Os irmãos rodopiavam pelo salão, ambos com seus cabelos castanho claros e olhos de um
tom cinzento de azul, eles seriam idênticos se não fossem pelas roupas e pelo sinal de
nascença da princesa, uma marca que começava no canto da pálpebra de seu olho
esquerdo e descia até seu queixo. Houve uma época em que Mikaela escondia seu sinal
com várias camadas de maquiagem, mas quando completou seus 18 anos decidiu que não
se importaria mais com isso. "Se alguém vier falar algo eu pego meu sapato e enfio goela a
baixo do futre, sou uma princesa, dúvido que alguém me puniria por isso" falou para mim
quando a indaguei sobre, não toquei mais no assunto porque sabia que ela estava falando
sério, sem contar que tenho certeza que todos concordam que a marca consegue deixá-la
ainda mais harmoniosa.

A dança finalmente terminou e logo as conversas retornaram, cada príncipe e princesa


estava cercado de aristocratas interesseiros, tanto que mal pude cumprimentar Mikaela, que
fora minha amiga desde a infância. De repente comecei a escutar duras ofensas à minha
direita, com os sons dos instrumentos e as vozes cada vez mais altos, pouquíssimas
pessoas percebiam o que estava acontecendo, busquei controlar-me mas foi mais forte que
eu, então fui em direção a confusão. Quando cheguei dei de cara com o segundo príncipe
caído no chão com rosto machucado e o nariz sangrando, ao mesmo tempo que um rapaz
era segurado por outros jovens nobres enquanto lançava xingamentos cujo os quais me
recuso a reproduzir aqui.

- Só por que é um príncipe acha que tem o direito de fazer isso?! - Falou o homem
enquanto tentava ir para cima do príncipe novamente, logo percebi que se tratava de
Sebastian, o filho do marquês Lehner, o que é no mínimo curioso já que até alguns
dias atrás ele e Thomaz eram melhores amigos - Ela é minha irmã! - Berrou, e foi aí
que entendi. O segundo príncipe, sendo do jeito que é, havia transformado a filha do
marquês em outra de suas vítimas.

- Ela quis me beijar, não é como se eu tivesse a obrigado! - O segundo príncipe


bradou e levantou-se para ir para cima de Sebastian, estava pronto para o golpear
até que foi parado pelo primeiro príncipe.

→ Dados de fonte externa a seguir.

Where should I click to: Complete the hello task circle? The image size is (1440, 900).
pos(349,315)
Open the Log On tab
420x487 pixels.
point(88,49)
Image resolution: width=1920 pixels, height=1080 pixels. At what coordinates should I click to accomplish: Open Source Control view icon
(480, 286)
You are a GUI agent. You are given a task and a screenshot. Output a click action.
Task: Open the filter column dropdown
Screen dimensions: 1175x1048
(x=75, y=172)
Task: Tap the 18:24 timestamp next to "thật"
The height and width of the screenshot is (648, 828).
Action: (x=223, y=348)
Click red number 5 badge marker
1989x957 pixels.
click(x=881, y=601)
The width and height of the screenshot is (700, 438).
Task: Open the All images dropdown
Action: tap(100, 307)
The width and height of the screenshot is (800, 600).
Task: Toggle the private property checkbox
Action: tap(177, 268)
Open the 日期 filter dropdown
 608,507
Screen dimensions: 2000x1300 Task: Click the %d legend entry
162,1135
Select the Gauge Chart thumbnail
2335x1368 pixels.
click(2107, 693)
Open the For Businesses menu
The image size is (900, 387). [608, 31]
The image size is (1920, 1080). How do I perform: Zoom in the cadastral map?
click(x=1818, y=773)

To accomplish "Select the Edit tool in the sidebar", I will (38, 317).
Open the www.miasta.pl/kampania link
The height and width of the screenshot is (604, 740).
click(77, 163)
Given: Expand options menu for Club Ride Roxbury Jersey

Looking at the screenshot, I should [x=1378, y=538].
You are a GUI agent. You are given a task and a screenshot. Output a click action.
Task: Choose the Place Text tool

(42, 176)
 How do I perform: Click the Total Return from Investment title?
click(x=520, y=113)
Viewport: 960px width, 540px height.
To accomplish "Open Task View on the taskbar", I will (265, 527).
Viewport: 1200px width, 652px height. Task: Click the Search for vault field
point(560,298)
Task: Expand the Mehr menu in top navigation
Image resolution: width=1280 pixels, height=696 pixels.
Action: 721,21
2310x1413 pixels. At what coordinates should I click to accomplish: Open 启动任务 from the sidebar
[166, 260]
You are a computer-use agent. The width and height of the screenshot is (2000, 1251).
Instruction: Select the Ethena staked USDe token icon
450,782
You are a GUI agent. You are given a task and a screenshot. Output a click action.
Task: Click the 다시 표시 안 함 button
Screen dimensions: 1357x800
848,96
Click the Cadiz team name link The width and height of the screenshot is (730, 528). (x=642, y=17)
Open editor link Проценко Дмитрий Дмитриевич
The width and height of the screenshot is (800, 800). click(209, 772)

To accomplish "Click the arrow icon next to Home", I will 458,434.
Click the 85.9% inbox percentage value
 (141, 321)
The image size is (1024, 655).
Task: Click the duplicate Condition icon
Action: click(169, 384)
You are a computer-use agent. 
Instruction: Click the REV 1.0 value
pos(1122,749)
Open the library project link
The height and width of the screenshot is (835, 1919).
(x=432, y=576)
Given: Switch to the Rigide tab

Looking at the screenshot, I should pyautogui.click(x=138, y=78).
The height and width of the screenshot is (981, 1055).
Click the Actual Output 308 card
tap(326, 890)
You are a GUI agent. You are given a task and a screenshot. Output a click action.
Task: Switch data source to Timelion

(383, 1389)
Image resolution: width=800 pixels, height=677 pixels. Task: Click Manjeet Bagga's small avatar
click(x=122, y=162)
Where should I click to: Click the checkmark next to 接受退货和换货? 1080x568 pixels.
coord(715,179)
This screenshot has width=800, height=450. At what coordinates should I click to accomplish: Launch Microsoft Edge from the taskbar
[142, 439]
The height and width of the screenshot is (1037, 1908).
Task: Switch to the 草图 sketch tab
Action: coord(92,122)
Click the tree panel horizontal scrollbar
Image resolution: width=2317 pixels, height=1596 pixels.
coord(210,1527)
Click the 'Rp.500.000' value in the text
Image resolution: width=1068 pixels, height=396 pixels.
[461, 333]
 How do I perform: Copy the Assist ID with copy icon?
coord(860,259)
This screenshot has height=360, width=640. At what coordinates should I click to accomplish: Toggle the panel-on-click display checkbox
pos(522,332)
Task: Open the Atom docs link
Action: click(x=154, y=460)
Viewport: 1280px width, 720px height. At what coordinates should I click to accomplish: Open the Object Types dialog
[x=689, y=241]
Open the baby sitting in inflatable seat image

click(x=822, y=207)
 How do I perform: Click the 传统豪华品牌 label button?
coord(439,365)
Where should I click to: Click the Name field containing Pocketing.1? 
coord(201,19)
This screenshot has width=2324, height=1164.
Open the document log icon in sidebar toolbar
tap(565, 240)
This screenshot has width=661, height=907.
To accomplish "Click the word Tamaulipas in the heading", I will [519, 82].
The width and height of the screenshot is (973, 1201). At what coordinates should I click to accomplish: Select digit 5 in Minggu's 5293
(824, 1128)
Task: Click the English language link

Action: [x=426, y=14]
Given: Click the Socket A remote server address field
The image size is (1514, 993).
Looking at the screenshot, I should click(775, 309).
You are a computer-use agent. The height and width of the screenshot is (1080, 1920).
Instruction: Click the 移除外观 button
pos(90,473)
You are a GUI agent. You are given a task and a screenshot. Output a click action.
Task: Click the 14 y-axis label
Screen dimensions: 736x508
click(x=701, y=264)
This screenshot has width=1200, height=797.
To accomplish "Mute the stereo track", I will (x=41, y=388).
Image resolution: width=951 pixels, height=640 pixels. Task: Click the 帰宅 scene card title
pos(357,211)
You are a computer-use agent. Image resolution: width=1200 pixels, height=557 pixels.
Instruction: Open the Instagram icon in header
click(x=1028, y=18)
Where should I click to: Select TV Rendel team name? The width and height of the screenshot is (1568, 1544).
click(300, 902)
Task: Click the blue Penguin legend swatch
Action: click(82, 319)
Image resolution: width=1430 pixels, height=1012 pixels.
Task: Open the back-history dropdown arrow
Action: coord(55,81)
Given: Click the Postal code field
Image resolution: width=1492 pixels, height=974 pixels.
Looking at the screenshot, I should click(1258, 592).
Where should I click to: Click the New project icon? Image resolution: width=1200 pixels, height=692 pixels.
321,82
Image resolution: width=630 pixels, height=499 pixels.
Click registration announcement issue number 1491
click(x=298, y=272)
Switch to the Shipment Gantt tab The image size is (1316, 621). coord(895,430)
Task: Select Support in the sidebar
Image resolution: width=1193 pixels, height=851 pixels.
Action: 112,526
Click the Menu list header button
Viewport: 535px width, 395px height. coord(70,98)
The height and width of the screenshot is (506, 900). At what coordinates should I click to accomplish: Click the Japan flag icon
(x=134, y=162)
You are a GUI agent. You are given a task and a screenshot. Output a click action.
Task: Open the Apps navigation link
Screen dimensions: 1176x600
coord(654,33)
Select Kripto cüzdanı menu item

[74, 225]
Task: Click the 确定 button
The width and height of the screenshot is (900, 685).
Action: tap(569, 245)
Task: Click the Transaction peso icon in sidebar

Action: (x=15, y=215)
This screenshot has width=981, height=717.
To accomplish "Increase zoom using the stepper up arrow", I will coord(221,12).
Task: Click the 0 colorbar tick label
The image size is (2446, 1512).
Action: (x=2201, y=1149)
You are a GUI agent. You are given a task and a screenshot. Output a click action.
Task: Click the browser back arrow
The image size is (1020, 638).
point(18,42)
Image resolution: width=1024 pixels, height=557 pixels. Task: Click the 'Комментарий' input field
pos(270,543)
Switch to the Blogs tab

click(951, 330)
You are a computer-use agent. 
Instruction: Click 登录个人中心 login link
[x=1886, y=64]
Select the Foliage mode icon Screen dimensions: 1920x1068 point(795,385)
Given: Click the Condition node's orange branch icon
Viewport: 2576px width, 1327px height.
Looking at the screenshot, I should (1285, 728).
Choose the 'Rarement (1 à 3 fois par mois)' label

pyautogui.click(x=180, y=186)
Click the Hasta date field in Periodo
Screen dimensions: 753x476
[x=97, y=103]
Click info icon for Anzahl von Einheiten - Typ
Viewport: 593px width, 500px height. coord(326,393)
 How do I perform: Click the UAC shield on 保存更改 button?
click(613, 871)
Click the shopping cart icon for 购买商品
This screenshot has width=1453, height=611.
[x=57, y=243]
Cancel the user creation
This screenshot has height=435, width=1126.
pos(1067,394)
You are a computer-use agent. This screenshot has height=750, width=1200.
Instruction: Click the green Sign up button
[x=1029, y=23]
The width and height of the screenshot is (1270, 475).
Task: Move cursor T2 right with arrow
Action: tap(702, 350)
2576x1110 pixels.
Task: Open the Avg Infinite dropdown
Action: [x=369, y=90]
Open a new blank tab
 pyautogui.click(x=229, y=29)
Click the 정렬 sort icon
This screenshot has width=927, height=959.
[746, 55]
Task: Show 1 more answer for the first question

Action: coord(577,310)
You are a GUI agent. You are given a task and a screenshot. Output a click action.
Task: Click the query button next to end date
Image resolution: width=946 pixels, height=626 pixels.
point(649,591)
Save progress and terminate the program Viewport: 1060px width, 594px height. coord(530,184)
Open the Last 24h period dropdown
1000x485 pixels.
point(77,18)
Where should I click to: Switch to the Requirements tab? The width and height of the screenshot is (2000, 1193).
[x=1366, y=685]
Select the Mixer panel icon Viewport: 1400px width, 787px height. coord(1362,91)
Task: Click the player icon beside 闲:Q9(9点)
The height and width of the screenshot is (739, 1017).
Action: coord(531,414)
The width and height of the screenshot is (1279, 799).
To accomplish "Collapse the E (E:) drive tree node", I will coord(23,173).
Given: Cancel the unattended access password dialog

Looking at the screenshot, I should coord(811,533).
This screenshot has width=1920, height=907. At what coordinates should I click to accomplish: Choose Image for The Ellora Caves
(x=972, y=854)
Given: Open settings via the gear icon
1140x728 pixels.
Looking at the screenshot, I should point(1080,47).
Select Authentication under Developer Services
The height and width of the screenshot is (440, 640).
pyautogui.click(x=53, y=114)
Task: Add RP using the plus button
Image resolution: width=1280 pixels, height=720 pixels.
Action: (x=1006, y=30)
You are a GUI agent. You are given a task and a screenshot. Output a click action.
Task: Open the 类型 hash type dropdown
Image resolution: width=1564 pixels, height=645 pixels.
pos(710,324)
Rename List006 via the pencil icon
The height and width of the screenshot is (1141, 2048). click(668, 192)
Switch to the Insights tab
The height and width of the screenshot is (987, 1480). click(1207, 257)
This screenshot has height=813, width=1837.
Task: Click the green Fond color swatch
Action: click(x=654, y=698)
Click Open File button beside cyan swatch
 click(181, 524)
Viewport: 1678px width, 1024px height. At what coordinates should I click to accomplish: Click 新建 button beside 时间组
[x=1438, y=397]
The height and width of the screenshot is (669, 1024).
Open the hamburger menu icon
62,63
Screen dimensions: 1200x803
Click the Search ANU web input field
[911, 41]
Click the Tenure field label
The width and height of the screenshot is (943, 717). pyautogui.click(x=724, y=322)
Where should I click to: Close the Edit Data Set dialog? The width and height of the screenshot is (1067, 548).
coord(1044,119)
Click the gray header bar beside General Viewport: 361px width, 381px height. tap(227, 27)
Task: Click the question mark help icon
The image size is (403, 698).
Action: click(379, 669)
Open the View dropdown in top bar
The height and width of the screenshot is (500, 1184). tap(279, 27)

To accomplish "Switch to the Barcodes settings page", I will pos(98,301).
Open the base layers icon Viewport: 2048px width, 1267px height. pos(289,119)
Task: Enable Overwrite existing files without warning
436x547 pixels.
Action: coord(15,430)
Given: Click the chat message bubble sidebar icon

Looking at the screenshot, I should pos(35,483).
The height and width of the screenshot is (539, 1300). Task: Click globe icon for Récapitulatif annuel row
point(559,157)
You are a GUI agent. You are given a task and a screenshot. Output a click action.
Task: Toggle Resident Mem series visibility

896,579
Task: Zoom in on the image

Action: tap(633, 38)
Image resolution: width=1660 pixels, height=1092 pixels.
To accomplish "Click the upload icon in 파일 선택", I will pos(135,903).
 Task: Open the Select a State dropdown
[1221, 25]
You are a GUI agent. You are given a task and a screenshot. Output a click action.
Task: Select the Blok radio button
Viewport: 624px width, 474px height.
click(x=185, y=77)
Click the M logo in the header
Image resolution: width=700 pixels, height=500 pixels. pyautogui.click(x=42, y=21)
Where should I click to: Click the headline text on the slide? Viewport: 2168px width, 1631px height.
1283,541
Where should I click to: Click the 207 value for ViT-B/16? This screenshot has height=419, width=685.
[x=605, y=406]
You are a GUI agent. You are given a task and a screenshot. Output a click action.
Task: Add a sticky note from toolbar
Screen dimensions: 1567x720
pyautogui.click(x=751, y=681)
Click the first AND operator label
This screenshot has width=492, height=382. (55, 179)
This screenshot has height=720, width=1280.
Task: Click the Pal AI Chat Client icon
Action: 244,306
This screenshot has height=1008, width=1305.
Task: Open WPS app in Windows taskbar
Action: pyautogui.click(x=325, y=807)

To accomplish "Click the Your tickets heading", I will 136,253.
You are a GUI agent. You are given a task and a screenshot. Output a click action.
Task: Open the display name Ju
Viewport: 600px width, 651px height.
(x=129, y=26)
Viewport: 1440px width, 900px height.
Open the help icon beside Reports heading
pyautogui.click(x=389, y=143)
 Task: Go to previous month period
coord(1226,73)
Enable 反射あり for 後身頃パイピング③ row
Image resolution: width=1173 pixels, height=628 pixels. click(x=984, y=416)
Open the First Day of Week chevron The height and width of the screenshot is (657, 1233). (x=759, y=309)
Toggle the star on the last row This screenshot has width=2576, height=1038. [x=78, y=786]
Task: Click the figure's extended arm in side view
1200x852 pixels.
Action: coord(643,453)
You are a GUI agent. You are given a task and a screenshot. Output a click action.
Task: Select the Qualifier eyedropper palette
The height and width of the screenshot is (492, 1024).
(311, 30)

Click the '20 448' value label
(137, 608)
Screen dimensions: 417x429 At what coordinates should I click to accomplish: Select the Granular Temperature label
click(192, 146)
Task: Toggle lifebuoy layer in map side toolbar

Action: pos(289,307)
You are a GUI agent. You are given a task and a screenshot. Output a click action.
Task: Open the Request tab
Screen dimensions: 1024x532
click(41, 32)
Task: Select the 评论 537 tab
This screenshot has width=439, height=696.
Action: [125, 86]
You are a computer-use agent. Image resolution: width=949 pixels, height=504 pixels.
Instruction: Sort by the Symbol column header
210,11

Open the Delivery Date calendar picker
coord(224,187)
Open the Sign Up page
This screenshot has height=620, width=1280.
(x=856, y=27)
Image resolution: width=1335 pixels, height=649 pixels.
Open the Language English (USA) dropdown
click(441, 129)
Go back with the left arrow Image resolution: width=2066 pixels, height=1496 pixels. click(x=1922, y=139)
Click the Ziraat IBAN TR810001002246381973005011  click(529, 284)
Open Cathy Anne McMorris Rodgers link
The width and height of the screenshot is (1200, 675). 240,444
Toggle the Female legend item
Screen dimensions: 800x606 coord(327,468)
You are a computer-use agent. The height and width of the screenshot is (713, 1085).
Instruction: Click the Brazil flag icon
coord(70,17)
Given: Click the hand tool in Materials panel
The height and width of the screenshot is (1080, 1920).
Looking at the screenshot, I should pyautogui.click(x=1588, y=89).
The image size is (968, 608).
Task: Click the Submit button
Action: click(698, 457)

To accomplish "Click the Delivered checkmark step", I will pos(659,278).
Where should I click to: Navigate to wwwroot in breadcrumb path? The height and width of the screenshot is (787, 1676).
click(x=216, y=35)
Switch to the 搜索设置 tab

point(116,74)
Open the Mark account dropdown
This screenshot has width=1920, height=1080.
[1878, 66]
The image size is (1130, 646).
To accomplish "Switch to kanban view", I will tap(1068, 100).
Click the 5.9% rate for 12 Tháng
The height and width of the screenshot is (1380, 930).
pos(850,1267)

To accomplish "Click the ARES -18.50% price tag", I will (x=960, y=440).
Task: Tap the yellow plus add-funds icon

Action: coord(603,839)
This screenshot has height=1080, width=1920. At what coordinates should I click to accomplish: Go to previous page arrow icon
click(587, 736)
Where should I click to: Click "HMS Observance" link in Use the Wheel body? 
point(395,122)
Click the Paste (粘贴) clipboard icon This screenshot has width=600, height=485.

- Você está maluco?! - Roman murmurou para que seu irmão escutasse, enquanto
segurava seus braços com força - Isso é um baile, não um campo de batalha! -
Falou para os dois, depois se aproximou mais do filho do marquês - Acho melhor
voltar para casa, Sebastian, independente do motivo você agrediu um membro da
família imperial. Por ter sido a única vez que fez algo do tipo, eu o perdoarei, mas na
próxima você sofrerá as consequências. - O rapaz arregalou os olhos, fechou suas
mãos em punhos e trancou sua mandíbula.

- Peço perdão pela confusão, vossa alteza. - As palavras saíram com dificuldade, mas
depois ele se retirou em direção a escadaria.

- Isso mesmo, é melhor você… Aí! - Thomaz foi violentamente arrastado por Roman
antes que pudesse terminar de falar, ele foi levado para longe do salão,
provavelmente para uma bronca que eu gostaria de ver. Havia alguns estilhaços de
vidraçarias espalhados pelo local da briga, sem contar uma mesa quebrada, os
servos logo se aproximaram e começaram a limpar as coisas.

Achei que esse seria o ápice da noite, mal esperava que diante desse cenário cada vez
mais interessante ocorreria algo ainda mais impressionante. O arauto real elevou sua voz
novamente, o que, de início, não chamou tanta atenção já que todos os príncipes,
princesas, representantes das nove família Primordiais e o próprio imperador já haviam
chego ao evento, mas foram algumas palavras chave que fizeram com que todos
direcionassem sua atenção a entrada do salão…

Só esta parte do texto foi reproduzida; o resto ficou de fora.